▶ Available data
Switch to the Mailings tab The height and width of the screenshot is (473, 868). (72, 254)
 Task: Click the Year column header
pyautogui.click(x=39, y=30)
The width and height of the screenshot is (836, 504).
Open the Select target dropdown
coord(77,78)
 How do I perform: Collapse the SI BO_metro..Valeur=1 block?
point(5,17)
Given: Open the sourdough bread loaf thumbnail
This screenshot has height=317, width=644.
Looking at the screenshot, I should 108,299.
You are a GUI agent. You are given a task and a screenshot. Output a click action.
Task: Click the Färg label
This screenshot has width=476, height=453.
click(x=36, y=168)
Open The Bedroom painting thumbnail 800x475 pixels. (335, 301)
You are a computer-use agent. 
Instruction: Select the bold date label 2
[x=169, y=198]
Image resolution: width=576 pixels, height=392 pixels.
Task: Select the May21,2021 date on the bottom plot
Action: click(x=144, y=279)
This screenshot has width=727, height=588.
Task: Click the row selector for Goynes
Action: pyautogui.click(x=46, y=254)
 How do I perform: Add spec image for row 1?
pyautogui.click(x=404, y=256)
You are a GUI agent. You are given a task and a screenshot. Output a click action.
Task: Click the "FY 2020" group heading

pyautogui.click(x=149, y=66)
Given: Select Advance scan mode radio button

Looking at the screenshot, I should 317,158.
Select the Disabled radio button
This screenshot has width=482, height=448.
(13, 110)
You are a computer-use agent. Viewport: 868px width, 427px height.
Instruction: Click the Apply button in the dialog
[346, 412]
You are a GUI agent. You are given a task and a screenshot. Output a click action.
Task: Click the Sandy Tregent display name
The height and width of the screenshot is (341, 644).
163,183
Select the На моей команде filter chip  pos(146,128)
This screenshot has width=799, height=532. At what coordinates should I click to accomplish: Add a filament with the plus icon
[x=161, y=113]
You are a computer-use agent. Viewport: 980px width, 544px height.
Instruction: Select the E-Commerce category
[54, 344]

▶ Your instructions
Scan the entries above for the word "Viewport". Report the lines that hold it.

▶ Result for this exercise
You are a computer-use agent. Viewport: 868px width, 427px height.
You are a computer-use agent. Viewport: 980px width, 544px height.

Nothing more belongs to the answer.